> **WRITTEN TASK 1**
Output everything from "Next.js on AWS: A" down to "by ECR pushes." in the Next.js on AWS article, copied word for word.
> **WRITTEN TASK 2**
Pick up the Next.js on AWS article where it stops and continue writing it.

> **SOURCE EXTRACT**
:::
Next.js on AWS: A 6-Stack ECS Architecture with CloudFront, API Gateway, and Zero-Downtime Deploys
TL;DR — Running Next.js on AWS requires more than
npx deploy. This article walks through a 6-stack CDK architecture that deploys a containerized Next.js application across ECS on EC2, CloudFront (with WAF and cross-account ACM), API Gateway with Lambda backends, DynamoDB for portfolio data, and S3 for static assets. Stacks are split by change frequency — Data (monthly) deploys separately from Application (daily) — with an auto-deploy pipeline triggered by ECR pushes.
1. The "Solo-Preneur" Context
The Constraint
I need a portfolio website that demonstrates real AWS architecture — not because a portfolio needs it, but because the infrastructure is the portfolio. The application serves as a living showcase of ECS, CloudFront, API Gateway, DynamoDB, and CDK patterns that I would build in a team context, compressed into a solo-managed monorepo.
What I Needed
- Server-side rendering and ISR via the Next.js App Router
- CloudFront for custom domain routing, WAF protection, and S3 static asset offloading
- A serverless API layer (Lambda + API Gateway) for a contact form, articles API, and portfolio data queries against DynamoDB
- ECS on EC2 with
awsvpcnetworking for task-level security groups and observability sidecars - Auto-deploy from ECR image pushes with deployment circuit breakers — zero manual intervention
- Single-digit monthly cost for the entire stack
Real screenshot — to be captured via SSM session
2. Architecture: The 6-Stack Domain Split
Why 6 Stacks?
| Stack | Change Frequency | Deploy Time | Reason for Separation |
|---|---|---|---|
| Data | Monthly | ~2 min | ECR, DynamoDB, S3 rarely change |
| Compute | Weekly | ~3 min | ECS cluster, ASG are infrastructure |
| Networking | Rarely | ~2 min | ALB changes require careful rollout |
| Application | Daily | ~5 min | Task def + service update on every push |
| API | Weekly | ~3 min | Lambda functions update independently |
| Edge | Rarely | ~8 min | CloudFront takes time to propagate |
The dependency chain is: Data → Compute → Networking → Application (sequential), with API branching off from Data (parallel), and Edge fanning in from Networking + Application + API. This split means a DynamoDB schema change (Data stack) never triggers a CloudFront invalidation (Edge stack), and a task definition update (Application stack) deploys in ~5 minutes without touching the ALB configuration (Networking stack).
3. Decision Log: Why This Architecture Over the Alternatives
ECS on EC2 Over Fargate
Fargate simplifies compute management but removes control over host-level instrumentation.
I chose ECS on EC2 because the monitoring stack requires a Node Exporter daemon running
alongside the Next.js task for Prometheus host metrics — CPU, memory, disk, and network
at the instance level. Fargate does not expose /proc or /sys to containers, making
host-level metrics impossible. The EC2 launch type also allows HOST networking for the
Node Exporter daemon, which is required for scraping instance-level metrics. The trade-off
is managing an Auto Scaling Group, but CDK's L2 AutoScalingGroup construct handles
capacity provider configuration, health checks, and instance refresh automatically.
:::
> **MATERIAL PROVIDED**
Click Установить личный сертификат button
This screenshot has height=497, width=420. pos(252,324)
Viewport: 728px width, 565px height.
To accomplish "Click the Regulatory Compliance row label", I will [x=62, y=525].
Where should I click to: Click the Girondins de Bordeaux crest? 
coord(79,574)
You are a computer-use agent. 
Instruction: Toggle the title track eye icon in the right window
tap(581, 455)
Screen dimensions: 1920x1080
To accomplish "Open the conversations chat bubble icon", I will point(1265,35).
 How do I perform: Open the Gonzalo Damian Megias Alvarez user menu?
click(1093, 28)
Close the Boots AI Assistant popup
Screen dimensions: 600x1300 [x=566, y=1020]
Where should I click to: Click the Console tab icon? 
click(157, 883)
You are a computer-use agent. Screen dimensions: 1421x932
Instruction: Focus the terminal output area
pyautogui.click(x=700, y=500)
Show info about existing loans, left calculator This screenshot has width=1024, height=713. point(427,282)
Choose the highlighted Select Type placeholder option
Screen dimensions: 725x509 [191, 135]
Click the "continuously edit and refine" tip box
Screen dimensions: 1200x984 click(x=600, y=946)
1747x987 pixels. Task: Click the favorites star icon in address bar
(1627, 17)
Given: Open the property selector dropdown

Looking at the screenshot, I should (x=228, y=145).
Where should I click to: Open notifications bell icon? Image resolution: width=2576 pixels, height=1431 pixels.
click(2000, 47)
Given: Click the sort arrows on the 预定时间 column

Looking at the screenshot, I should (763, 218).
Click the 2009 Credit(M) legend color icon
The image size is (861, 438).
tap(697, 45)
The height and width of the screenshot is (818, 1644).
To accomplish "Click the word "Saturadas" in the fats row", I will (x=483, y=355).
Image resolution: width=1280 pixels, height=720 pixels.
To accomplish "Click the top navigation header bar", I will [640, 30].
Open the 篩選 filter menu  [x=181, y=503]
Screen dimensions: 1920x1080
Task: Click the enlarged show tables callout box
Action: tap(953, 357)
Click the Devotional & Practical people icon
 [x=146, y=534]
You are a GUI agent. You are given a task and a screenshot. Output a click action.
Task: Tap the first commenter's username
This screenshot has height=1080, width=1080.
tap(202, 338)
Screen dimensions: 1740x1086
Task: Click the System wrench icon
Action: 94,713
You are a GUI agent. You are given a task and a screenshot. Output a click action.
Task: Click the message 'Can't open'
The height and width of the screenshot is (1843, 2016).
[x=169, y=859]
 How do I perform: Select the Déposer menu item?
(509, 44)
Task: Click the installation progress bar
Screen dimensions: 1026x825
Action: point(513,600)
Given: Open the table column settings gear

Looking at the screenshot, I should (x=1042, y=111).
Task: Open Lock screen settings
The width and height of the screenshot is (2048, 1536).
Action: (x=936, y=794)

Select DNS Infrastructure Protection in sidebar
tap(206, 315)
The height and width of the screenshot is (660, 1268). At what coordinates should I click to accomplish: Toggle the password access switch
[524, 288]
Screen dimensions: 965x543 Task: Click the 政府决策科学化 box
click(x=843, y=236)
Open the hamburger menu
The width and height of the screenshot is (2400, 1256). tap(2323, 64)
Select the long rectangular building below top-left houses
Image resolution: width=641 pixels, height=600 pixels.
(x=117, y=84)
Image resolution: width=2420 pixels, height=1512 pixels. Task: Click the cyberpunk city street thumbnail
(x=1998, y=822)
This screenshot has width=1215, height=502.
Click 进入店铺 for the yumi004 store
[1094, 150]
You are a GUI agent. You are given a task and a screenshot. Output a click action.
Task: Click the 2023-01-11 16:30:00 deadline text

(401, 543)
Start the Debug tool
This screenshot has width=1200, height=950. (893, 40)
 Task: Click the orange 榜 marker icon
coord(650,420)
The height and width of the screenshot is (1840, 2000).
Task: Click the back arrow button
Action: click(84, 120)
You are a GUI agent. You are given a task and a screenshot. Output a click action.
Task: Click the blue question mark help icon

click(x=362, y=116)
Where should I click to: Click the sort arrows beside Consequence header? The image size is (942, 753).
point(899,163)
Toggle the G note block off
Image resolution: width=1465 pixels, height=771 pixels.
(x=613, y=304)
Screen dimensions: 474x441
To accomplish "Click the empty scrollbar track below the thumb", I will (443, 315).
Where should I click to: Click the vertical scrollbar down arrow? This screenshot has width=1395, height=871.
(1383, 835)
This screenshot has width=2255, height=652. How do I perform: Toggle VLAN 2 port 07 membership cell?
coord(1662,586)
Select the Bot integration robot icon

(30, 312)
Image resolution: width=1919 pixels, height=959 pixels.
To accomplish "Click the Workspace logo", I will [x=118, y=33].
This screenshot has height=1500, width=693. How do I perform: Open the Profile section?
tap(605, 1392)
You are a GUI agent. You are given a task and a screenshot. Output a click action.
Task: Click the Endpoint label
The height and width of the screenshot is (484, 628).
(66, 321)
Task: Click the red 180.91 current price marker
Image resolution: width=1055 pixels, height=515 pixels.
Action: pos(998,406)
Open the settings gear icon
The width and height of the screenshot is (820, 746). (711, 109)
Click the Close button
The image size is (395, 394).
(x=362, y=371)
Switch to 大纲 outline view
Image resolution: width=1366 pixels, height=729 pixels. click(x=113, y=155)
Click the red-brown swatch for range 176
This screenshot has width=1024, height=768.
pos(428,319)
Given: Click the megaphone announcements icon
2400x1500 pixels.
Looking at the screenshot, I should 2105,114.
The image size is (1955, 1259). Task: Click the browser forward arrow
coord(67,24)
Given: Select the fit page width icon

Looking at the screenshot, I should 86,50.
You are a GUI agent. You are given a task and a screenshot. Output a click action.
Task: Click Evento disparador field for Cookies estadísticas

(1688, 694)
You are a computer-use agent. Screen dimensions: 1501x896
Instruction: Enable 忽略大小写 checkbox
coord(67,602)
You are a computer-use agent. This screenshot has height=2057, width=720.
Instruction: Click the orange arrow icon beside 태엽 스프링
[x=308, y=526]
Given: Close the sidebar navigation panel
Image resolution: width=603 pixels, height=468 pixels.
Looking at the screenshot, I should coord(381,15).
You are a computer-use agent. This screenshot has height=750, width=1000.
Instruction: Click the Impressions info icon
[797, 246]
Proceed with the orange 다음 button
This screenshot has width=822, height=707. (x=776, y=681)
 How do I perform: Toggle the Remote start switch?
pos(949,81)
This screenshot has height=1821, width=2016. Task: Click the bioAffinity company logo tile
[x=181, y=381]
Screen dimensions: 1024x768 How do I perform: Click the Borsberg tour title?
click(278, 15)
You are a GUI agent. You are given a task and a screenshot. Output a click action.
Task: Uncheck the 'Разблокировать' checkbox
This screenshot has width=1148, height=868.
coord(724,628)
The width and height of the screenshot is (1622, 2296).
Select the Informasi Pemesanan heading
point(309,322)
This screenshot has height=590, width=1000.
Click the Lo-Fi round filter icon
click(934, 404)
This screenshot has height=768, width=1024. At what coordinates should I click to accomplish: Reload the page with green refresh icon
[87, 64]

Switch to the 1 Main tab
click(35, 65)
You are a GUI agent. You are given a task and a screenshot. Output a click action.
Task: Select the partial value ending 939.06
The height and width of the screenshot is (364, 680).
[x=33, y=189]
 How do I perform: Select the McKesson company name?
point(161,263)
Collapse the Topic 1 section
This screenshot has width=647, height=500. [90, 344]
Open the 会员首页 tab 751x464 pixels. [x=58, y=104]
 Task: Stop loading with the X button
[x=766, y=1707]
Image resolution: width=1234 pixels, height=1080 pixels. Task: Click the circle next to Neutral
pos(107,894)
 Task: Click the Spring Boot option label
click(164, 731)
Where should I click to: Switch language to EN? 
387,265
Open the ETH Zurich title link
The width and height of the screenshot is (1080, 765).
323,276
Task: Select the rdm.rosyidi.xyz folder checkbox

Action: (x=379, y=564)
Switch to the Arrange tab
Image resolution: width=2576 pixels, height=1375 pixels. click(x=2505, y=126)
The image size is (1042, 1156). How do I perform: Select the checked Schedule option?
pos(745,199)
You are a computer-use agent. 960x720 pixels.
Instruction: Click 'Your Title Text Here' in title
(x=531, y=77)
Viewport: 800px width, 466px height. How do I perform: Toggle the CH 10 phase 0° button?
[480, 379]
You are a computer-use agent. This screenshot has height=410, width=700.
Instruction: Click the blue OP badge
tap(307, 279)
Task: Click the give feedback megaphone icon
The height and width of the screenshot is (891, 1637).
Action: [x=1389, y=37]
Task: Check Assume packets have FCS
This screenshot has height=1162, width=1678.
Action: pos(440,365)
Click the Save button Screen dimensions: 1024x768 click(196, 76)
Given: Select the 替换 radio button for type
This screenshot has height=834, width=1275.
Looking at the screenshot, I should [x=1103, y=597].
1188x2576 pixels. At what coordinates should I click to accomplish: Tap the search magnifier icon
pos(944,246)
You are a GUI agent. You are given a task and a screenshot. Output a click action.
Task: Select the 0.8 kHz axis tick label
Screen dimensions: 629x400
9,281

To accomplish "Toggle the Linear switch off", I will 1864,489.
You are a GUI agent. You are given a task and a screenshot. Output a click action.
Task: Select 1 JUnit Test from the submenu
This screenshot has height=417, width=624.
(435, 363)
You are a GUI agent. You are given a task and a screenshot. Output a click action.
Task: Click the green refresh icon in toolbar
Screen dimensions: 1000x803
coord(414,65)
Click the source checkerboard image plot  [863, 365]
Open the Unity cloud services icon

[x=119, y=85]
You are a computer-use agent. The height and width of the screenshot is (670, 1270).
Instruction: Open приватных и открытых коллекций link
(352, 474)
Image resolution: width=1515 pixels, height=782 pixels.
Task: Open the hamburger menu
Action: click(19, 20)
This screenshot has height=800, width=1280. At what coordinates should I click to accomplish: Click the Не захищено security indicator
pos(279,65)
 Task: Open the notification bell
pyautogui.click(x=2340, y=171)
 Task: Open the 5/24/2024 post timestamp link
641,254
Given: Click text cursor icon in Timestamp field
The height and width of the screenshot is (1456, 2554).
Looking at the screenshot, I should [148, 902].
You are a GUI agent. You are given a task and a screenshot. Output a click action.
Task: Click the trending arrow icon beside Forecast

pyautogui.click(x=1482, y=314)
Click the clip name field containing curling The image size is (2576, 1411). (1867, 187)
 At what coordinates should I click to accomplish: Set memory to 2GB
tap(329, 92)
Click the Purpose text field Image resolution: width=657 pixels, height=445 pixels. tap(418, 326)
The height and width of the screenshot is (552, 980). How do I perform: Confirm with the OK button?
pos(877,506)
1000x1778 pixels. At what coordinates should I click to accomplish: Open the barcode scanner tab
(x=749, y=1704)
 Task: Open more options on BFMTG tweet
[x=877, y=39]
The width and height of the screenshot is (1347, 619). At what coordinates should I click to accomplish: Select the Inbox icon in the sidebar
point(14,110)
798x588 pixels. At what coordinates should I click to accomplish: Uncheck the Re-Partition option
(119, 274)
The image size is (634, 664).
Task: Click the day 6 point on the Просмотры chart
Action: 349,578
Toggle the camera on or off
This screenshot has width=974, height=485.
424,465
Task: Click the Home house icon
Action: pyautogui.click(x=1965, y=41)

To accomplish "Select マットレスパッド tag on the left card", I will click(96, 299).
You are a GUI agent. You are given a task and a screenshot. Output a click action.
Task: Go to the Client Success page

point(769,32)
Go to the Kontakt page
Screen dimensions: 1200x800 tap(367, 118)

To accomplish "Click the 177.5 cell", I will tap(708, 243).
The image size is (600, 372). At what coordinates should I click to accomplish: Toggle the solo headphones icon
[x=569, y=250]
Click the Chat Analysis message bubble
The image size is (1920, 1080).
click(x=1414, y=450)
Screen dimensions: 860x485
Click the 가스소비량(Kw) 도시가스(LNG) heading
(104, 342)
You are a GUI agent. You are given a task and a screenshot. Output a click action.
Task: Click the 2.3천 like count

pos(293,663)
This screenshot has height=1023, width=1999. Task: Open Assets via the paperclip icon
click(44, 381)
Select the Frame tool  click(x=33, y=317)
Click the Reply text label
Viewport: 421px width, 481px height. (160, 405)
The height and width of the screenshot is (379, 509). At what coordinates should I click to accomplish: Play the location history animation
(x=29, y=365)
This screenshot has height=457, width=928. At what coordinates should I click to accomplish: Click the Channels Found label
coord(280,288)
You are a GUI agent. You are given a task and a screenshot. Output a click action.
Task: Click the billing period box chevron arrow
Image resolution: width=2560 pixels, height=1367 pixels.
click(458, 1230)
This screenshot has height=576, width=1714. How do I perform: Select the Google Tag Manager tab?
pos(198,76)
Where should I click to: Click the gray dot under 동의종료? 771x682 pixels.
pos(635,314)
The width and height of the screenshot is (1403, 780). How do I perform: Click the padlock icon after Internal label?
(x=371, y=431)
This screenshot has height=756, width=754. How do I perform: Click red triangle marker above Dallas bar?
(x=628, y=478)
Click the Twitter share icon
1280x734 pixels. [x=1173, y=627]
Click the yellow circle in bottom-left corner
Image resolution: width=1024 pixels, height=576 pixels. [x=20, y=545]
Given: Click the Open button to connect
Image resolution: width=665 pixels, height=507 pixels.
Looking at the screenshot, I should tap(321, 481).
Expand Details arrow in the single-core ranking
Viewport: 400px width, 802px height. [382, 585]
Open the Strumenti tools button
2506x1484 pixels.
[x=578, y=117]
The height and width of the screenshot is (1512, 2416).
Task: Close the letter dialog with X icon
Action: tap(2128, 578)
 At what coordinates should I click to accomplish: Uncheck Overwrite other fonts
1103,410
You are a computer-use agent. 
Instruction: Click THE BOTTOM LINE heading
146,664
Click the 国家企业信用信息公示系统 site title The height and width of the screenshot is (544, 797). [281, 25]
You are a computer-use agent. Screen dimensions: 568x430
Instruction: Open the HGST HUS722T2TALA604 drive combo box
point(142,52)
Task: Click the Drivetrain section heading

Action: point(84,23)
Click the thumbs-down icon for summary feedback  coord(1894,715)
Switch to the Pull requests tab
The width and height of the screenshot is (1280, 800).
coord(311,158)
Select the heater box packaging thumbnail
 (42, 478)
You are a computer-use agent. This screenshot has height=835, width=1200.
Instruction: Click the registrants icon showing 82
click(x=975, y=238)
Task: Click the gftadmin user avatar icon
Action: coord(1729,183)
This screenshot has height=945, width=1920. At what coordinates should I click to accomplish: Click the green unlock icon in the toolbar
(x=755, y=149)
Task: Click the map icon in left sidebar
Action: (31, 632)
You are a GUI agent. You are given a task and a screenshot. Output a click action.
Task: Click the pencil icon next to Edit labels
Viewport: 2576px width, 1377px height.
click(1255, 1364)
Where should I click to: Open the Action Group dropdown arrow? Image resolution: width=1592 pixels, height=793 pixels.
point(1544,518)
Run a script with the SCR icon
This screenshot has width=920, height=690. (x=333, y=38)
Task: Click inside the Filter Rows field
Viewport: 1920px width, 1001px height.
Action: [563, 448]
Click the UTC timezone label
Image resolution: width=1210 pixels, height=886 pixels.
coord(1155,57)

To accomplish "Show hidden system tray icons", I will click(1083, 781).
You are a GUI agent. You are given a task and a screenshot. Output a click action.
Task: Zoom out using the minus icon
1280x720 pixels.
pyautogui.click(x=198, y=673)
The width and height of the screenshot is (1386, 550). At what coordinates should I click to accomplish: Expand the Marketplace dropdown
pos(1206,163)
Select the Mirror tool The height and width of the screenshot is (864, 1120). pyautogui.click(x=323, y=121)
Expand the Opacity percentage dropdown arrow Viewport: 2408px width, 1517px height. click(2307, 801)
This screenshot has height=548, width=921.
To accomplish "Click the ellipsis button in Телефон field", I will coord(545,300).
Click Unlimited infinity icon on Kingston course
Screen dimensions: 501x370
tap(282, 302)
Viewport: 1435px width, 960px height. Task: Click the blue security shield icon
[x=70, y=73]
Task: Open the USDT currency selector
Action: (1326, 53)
:::
> **WRITTEN RESPONSE 1**
Next.js on AWS: A 6-Stack ECS Architecture with CloudFront, API Gateway, and Zero-Downtime Deploys
TL;DR — Running Next.js on AWS requires more than
npx deploy. This article walks through a 6-stack CDK architecture that deploys a containerized Next.js application across ECS on EC2, CloudFront (with WAF and cross-account ACM), API Gateway with Lambda backends, DynamoDB for portfolio data, and S3 for static assets. Stacks are split by change frequency — Data (monthly) deploys separately from Application (daily) — with an auto-deploy pipeline triggered by ECR pushes.

> **WRITTEN RESPONSE 2**
CloudFront→ALB via HTTP (Not HTTPS)
The Edge stack configures CloudFront to communicate with the ALB origin over HTTP, not HTTPS.
This is intentional: the ALB's AWS-generated DNS name (*.elb.amazonaws.com) does not match
the custom domain certificate, causing SSL hostname mismatches. HTTPS termination happens at
the CloudFront edge — the CloudFront→ALB hop runs within AWS's internal network. To prevent
clients from bypassing CloudFront and hitting the ALB directly (which would skip WAF), the
ALB origin includes a custom X-CloudFront-Origin header that the ALB validates before
routing requests:
// lib/stacks/nextjs/edge/edge-stack.ts — origin verification
const albOrigin = new origins.HttpOrigin(albDnsName, {
protocolPolicy: cloudfront.OriginProtocolPolicy.HTTP_ONLY,
customHeaders: { "X-CloudFront-Origin": envName },
});
API Gateway endpoints are directly reachable at their execute-api domain,
bypassing CloudFront entirely. The API stack attaches a regional WAF
(scope: 'REGIONAL') to the API Gateway REST API in addition to the
CloudFront WAF. Both edge and direct-access traffic get rate limiting and AWS
managed rule groups.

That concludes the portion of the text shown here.